Data.

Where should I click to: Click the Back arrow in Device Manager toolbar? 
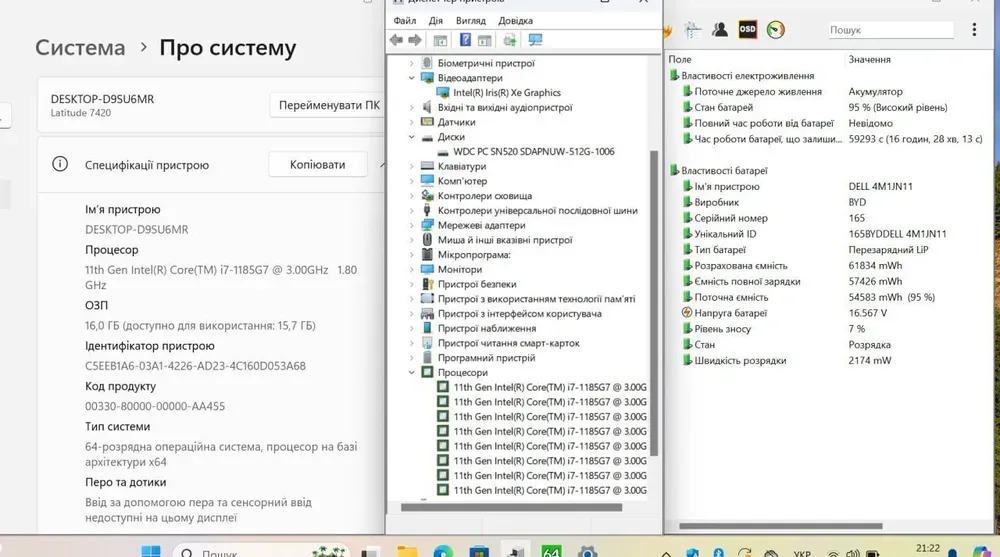[396, 40]
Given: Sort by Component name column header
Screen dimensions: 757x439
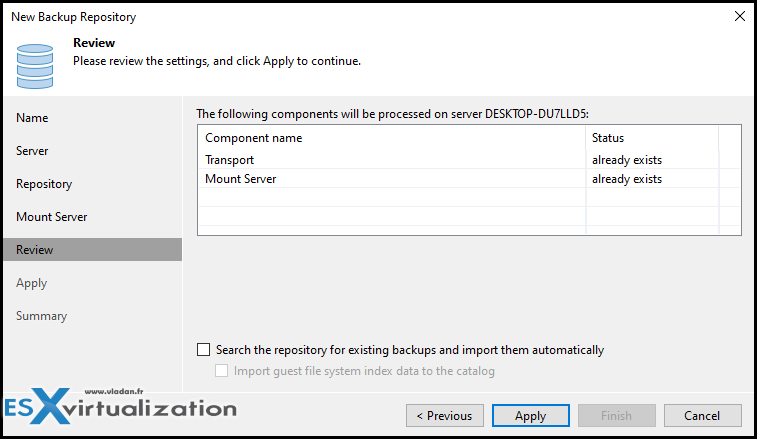Looking at the screenshot, I should (x=392, y=138).
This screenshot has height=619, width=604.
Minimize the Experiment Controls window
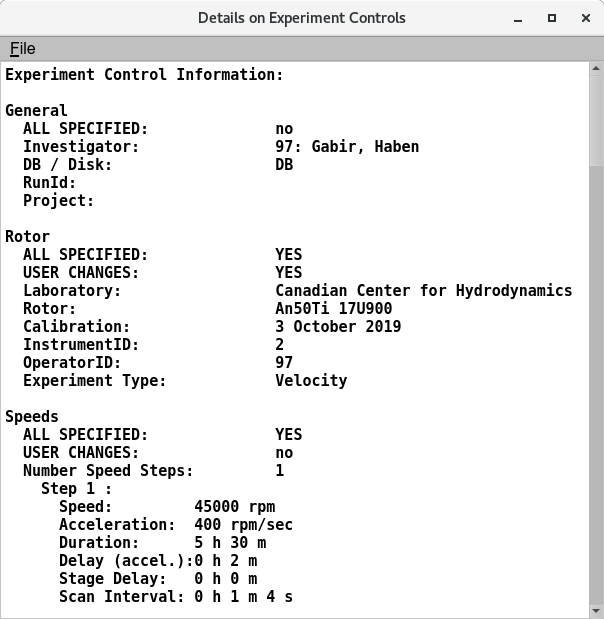pos(518,18)
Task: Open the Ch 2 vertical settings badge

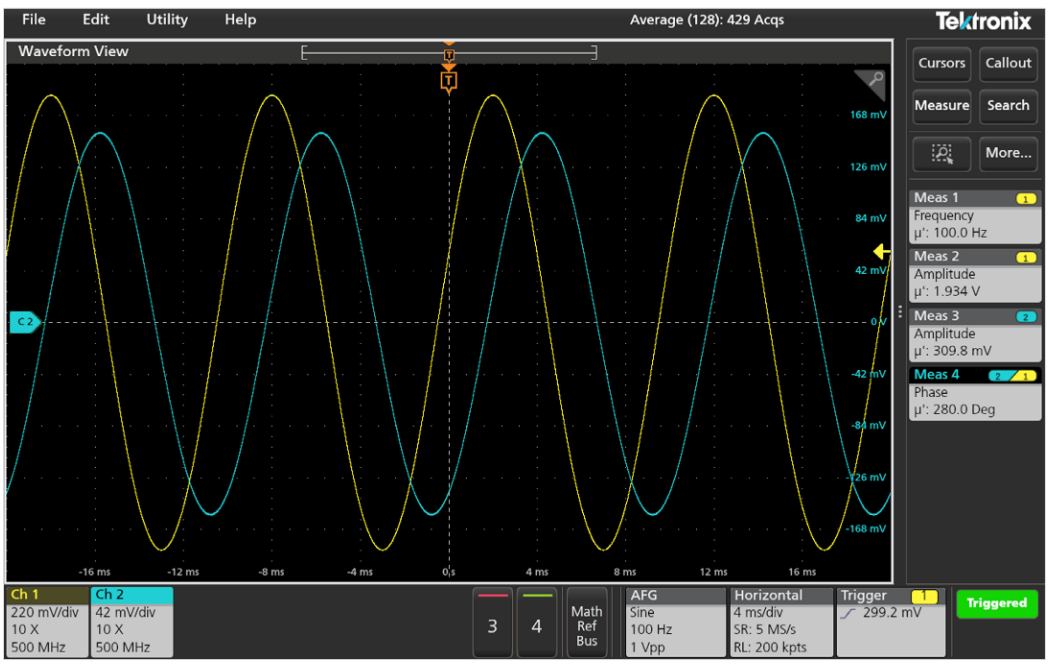Action: point(132,621)
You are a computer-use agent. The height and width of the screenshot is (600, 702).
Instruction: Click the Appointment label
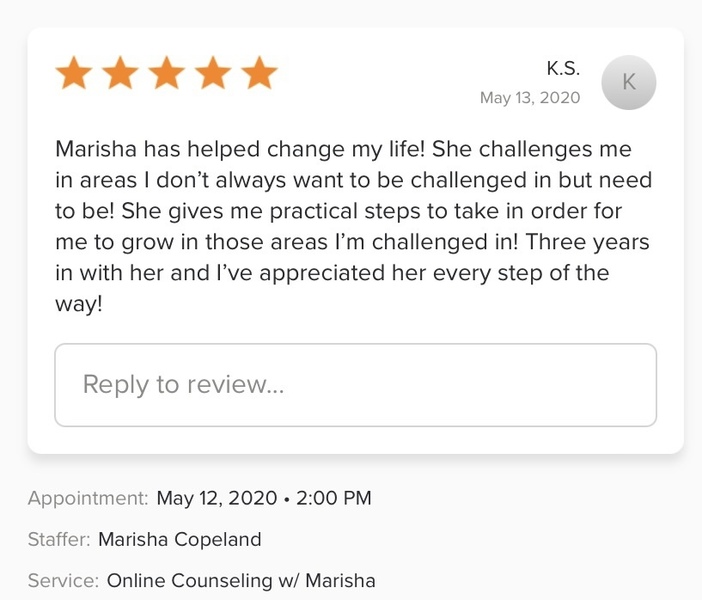point(88,498)
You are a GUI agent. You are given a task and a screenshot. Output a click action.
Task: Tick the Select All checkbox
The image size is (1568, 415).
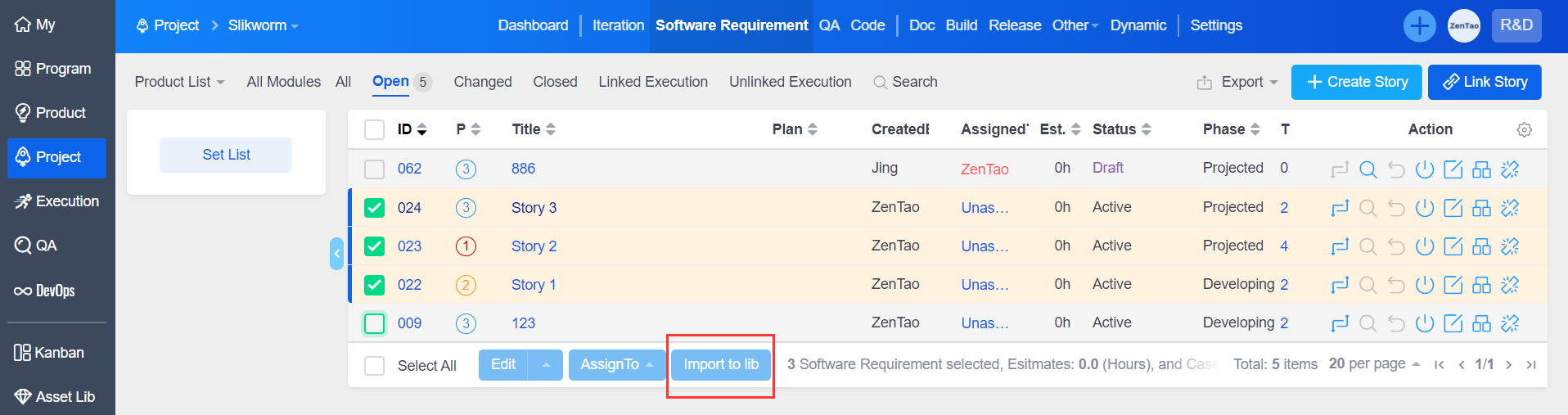(374, 366)
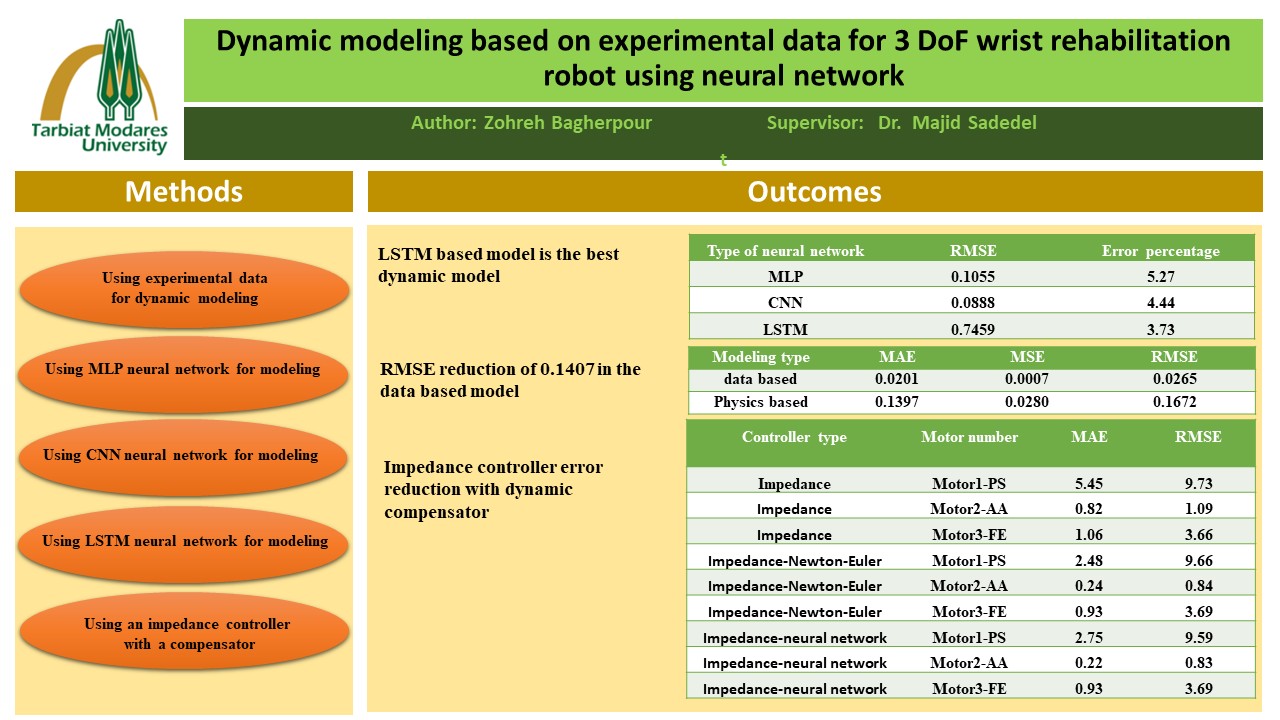Select the LSTM row RMSE value 0.7459
Screen dimensions: 1280x720
pos(972,329)

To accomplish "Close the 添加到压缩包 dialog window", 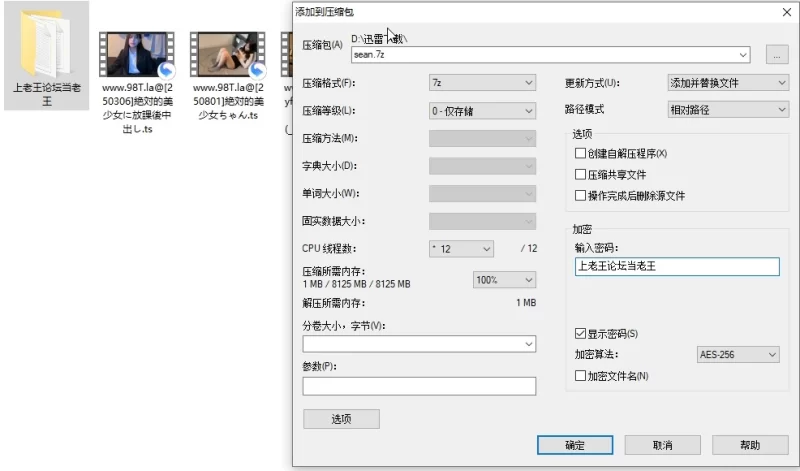I will click(x=785, y=12).
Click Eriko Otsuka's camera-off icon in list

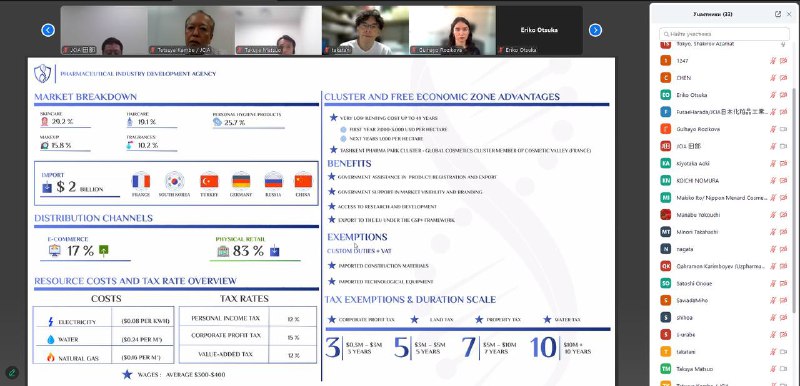(x=784, y=95)
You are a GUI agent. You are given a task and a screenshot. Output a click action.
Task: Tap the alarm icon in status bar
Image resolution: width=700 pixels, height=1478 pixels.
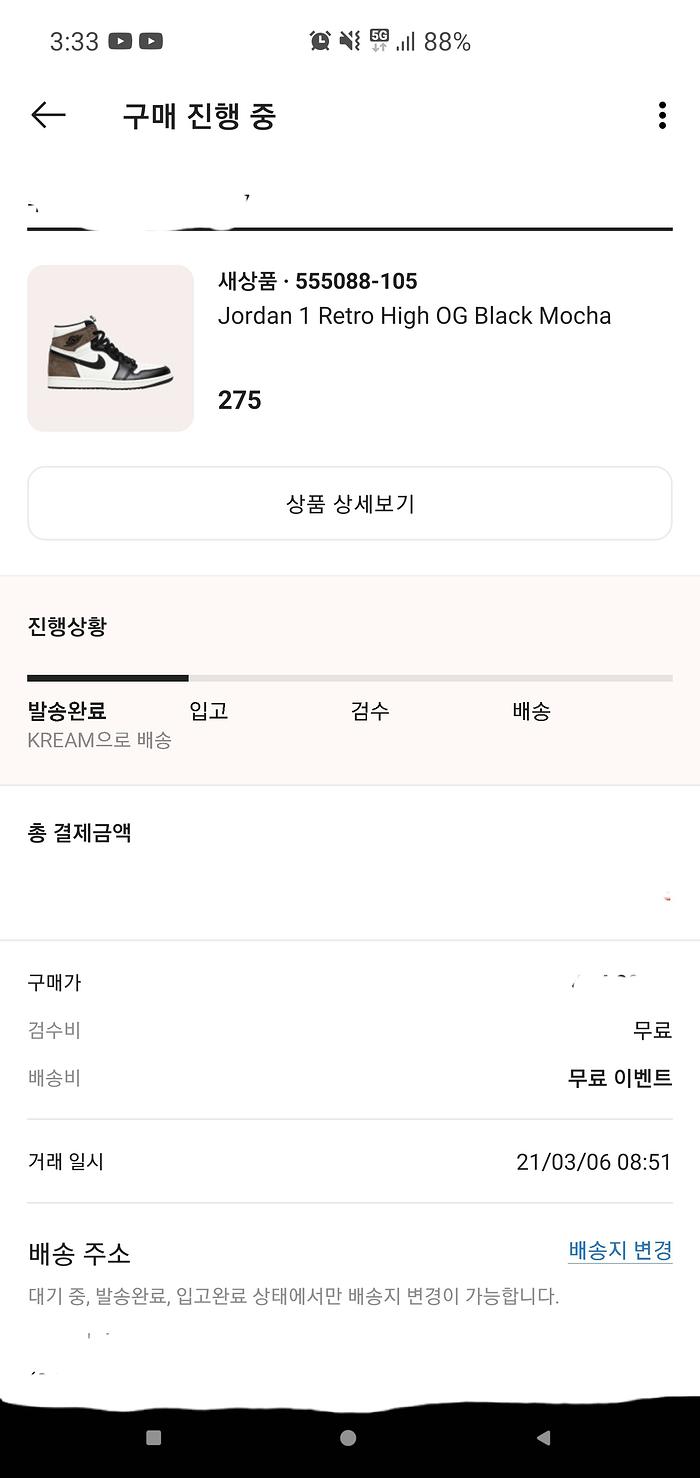pyautogui.click(x=320, y=41)
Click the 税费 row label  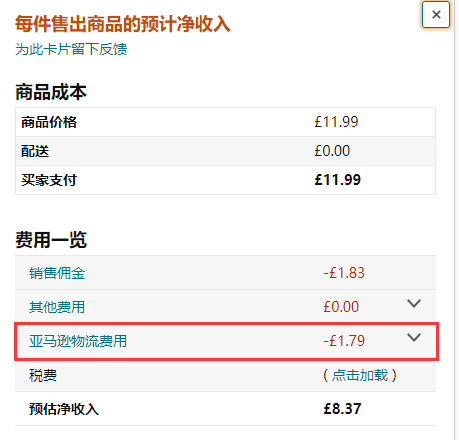pos(43,375)
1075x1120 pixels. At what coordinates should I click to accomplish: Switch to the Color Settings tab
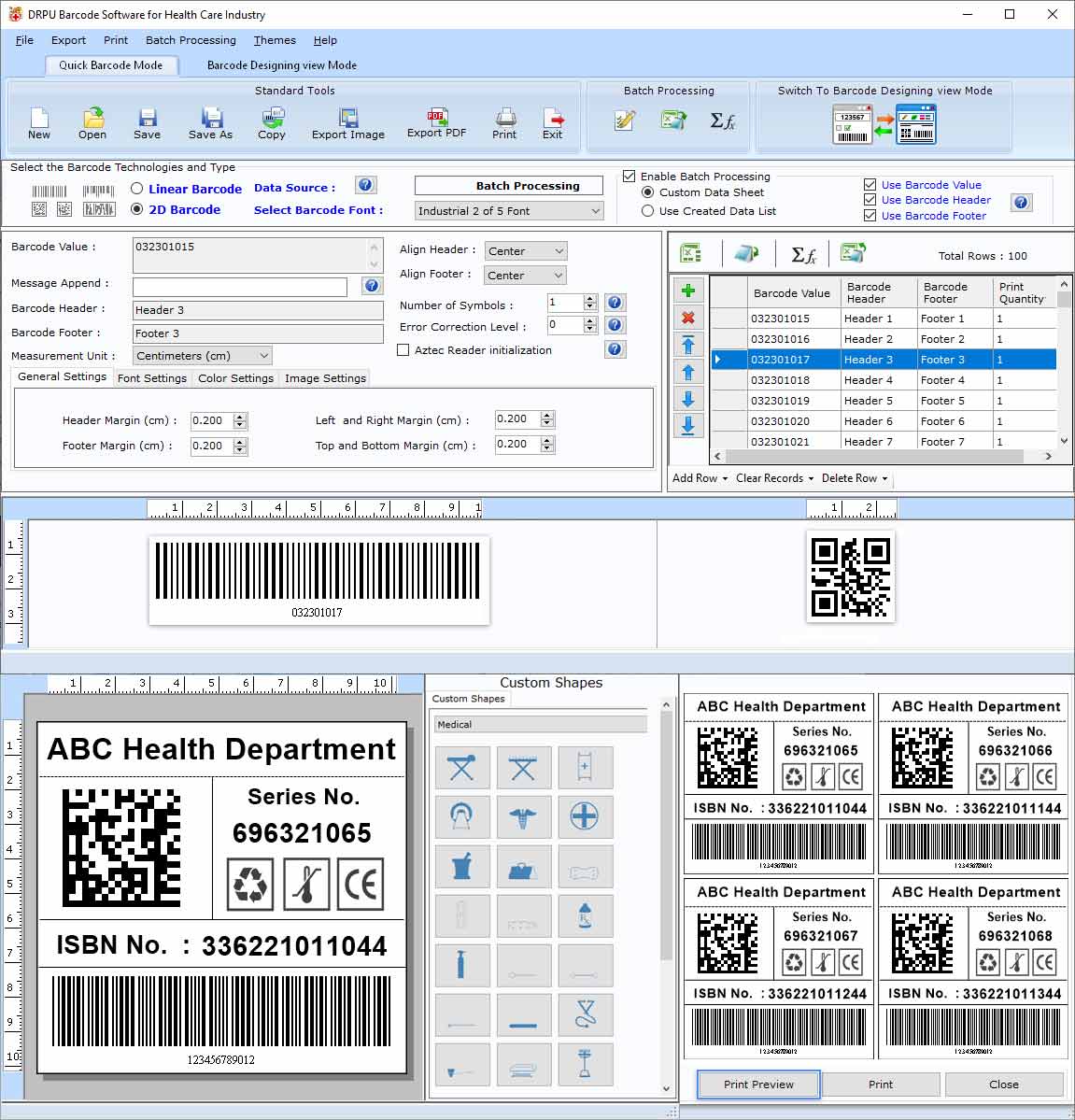click(235, 377)
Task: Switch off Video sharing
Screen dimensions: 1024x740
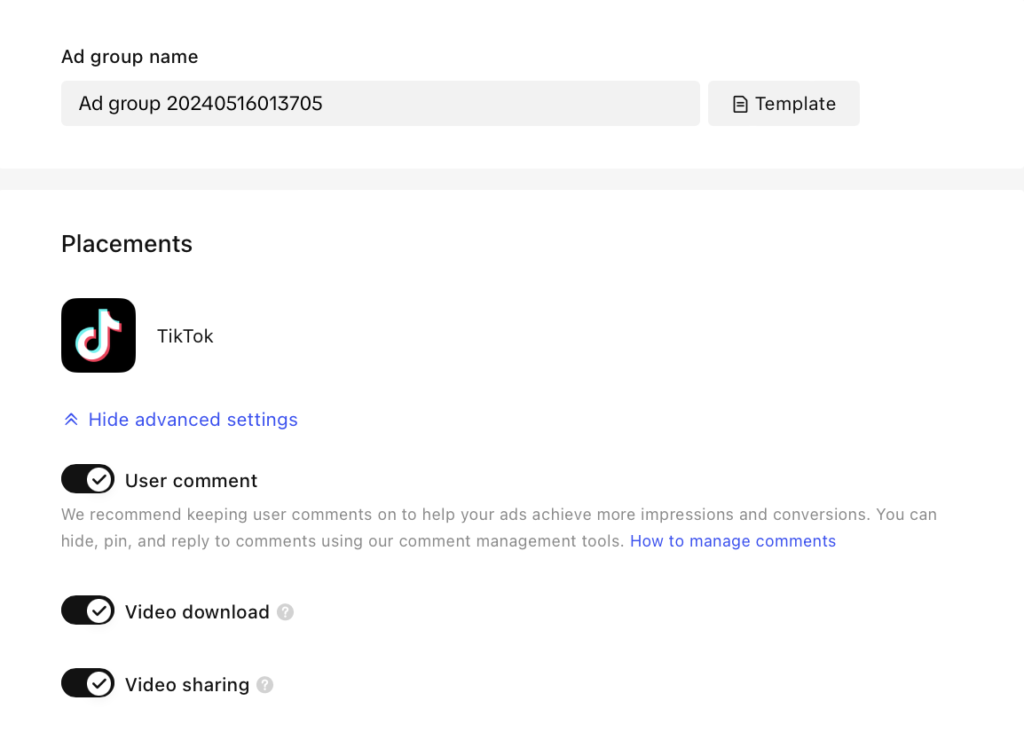Action: [88, 684]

What the task asks. Lines from the one holding "Task: Switch off Video sharing" to the end of the data, both ends included, are to be given again exactly; no pictures belong in the copy.

Written solution.
Task: Switch off Video sharing
Screen dimensions: 1024x740
Action: [88, 684]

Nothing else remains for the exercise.